_EXERCISE_: Rewrite only the lines from the one containing "نوع مبلمان،‌ انعطاف" through the one containing "پنجره ترمال بریک (493, 1981)", keeping each line's text as it is and adding -15 to both numbers of every coordinate pair.

⁂

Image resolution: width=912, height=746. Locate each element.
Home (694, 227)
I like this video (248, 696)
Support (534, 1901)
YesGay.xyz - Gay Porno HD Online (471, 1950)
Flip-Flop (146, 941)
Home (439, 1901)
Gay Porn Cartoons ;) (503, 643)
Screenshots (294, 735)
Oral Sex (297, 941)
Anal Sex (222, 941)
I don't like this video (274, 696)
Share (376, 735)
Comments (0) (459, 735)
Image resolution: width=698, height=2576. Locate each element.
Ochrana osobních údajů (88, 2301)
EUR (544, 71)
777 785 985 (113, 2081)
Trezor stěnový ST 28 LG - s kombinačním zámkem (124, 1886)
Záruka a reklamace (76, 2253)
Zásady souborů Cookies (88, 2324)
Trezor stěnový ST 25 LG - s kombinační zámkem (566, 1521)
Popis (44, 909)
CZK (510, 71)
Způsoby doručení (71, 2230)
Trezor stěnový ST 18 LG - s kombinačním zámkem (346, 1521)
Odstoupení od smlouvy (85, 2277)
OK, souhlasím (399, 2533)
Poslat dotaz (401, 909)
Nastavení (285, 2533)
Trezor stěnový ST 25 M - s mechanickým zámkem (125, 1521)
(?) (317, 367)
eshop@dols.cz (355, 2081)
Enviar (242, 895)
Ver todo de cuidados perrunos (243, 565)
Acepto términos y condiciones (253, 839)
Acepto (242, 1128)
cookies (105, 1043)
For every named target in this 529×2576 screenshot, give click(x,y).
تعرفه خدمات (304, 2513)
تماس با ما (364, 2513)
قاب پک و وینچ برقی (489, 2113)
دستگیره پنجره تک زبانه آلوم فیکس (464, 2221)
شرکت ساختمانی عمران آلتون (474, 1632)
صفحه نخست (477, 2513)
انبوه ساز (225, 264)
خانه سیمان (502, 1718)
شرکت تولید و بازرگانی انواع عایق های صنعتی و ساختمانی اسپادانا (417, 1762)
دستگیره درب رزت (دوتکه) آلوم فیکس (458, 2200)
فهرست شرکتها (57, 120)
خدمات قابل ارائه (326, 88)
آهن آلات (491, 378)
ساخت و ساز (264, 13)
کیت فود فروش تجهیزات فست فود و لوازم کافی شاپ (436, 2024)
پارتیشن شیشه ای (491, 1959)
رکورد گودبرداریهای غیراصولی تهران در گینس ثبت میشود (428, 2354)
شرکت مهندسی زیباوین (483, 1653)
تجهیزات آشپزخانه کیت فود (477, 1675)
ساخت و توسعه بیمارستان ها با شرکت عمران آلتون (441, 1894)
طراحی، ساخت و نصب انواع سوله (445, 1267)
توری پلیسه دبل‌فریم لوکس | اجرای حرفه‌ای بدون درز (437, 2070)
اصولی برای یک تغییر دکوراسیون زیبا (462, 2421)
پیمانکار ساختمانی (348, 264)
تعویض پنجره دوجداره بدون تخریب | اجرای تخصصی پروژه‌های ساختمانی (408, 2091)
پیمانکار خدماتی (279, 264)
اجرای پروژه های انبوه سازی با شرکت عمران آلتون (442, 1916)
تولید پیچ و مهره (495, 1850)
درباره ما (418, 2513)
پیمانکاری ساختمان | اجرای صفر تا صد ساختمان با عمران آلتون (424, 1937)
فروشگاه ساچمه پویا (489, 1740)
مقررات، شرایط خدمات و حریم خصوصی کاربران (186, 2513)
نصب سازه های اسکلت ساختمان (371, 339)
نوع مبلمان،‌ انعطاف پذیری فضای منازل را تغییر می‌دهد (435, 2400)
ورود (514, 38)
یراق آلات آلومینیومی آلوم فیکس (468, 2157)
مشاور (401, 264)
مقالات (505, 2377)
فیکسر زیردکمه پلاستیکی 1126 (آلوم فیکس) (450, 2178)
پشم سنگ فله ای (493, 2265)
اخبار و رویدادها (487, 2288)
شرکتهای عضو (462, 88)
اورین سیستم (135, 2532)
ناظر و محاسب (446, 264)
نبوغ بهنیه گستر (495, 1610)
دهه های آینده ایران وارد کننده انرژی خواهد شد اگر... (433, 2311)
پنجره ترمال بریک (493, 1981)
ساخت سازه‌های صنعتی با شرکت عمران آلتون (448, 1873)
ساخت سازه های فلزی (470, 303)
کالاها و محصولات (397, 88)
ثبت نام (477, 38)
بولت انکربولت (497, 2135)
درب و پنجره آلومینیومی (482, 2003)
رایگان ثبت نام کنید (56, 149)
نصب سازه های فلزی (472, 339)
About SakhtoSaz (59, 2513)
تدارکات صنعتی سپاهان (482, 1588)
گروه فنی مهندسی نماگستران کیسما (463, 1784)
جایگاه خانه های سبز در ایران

⁂

_FINAL RESULT_:
نوع مبلمان،‌ انعطاف پذیری فضای منازل را تغییر می‌دهد (420, 2385)
ورود (499, 23)
یراق آلات آلومینیومی آلوم فیکس (453, 2142)
مشاور (386, 249)
مقالات (490, 2362)
فیکسر زیردکمه پلاستیکی 1126 (آلوم فیکس) (435, 2163)
پشم سنگ فله ای (478, 2250)
اخبار و رویدادها (472, 2273)
شرکتهای عضو (447, 73)
اورین سیستم (120, 2517)
ناظر و محاسب (431, 249)
نبوغ بهنیه گستر (480, 1595)
دهه های آینده ایران وارد کننده انرژی خواهد شد اگر... (418, 2296)
پنجره ترمال بریک (478, 1966)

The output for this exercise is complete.